Additionally, this operator can be configured to allow a certain maximum number of concurrent connections from the remote clients depending on the needs of the application and based on the capacity of the underlying OS and hardware configuration such as networking, CPU cores and memory limits.
Secure connection prerequisites
To support TLS connections, a server-side certificate must be provided and operator invocations must be configured using the certificateFileName parameter.
Enabling plain connections
By default, only secure connections are enabled. To enable plain connections, set the nonTlsEndpointNeeded parameter to true.
Server ports
If the operator is not configured with a server port, 443 is used for TLS-based connections and 80 for plain connections. These ports can be configured via the tlsPort and nonTlsPort parameters.
Client allowlisting
By default, any client is allowed to connect to this operator for sending and receiving data. If only a specific set of clients should be allowed to connect to this operator, the clientWhitelist parameter can be used to provide a list<rstring> with one or more client IP addresses. An empty list means connections will be accepted from any client with no restrictions.

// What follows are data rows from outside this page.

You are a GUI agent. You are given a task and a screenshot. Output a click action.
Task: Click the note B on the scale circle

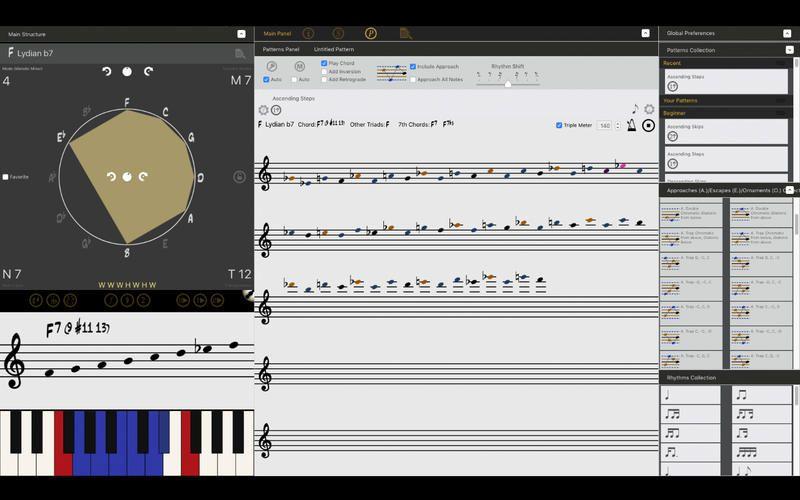coord(126,252)

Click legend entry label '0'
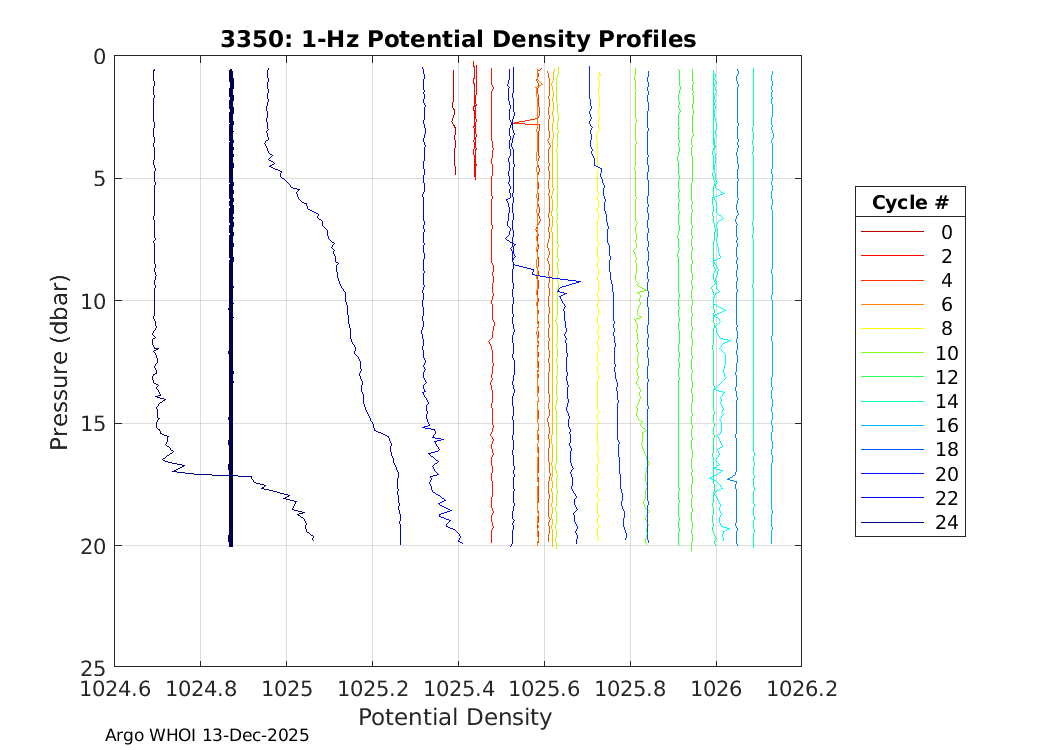click(946, 232)
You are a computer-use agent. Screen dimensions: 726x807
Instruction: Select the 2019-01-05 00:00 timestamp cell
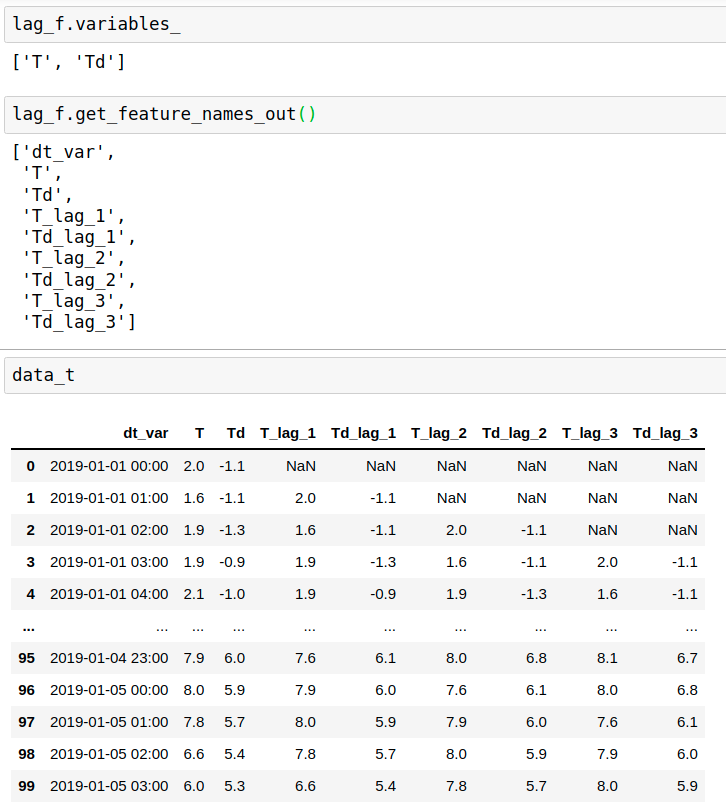click(x=109, y=690)
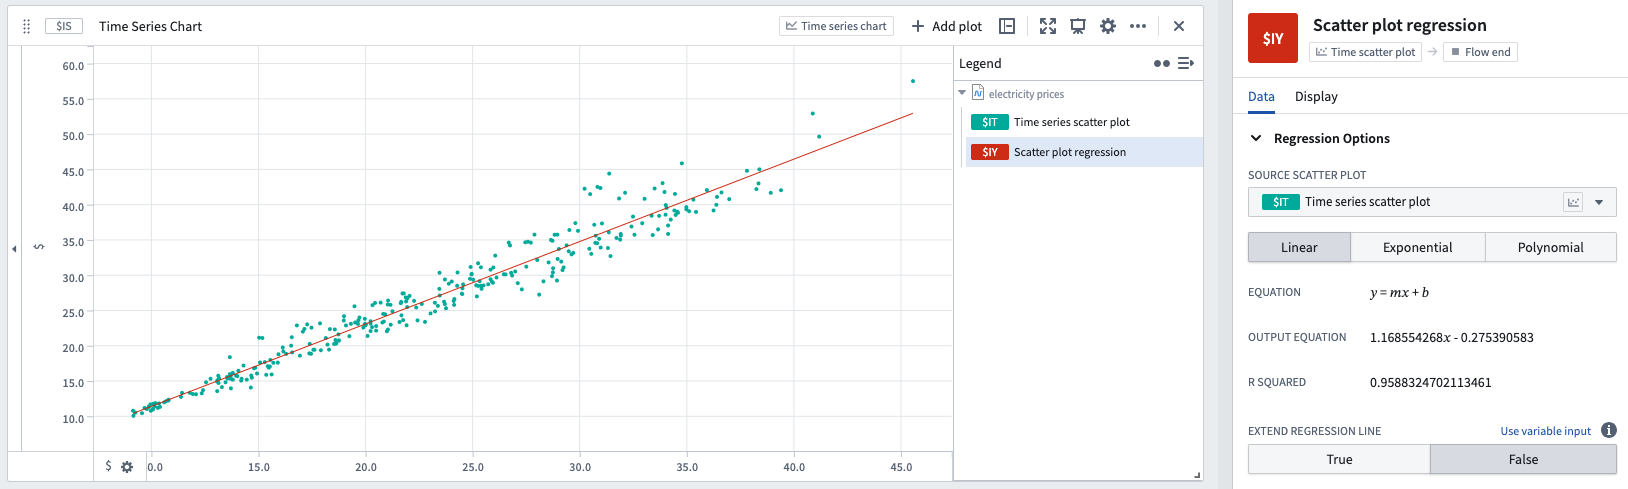Click the collapse legend list icon
The image size is (1628, 489).
(1186, 63)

A new allowlist can also be injected into this operator via an optional input port in the middle of an application run. On receiving such a new allowlist, this operator will start using it immediately and it will terminate its existing connections with those remote clients that are no longer specified in the allowlist. IP addresses can be exact or contain wildcards as shown below.
clientWhitelist: ["172.34.18.212", "10.5.23.17", "172.*.42.*", "10.29.42.*"];
HTTP method requests
This operator provides an option for clients to do the HTTP GET, PUT, or POST requests by sending text-based data (plain text, JSON or XML). This option is not enabled by default, but can be by setting the allowHttpPost parameter to true. This feature is helpful for traditional HTTP(S)-based web applications that are not suitable for quick modernization to use WebSocket instead of HTTP(S).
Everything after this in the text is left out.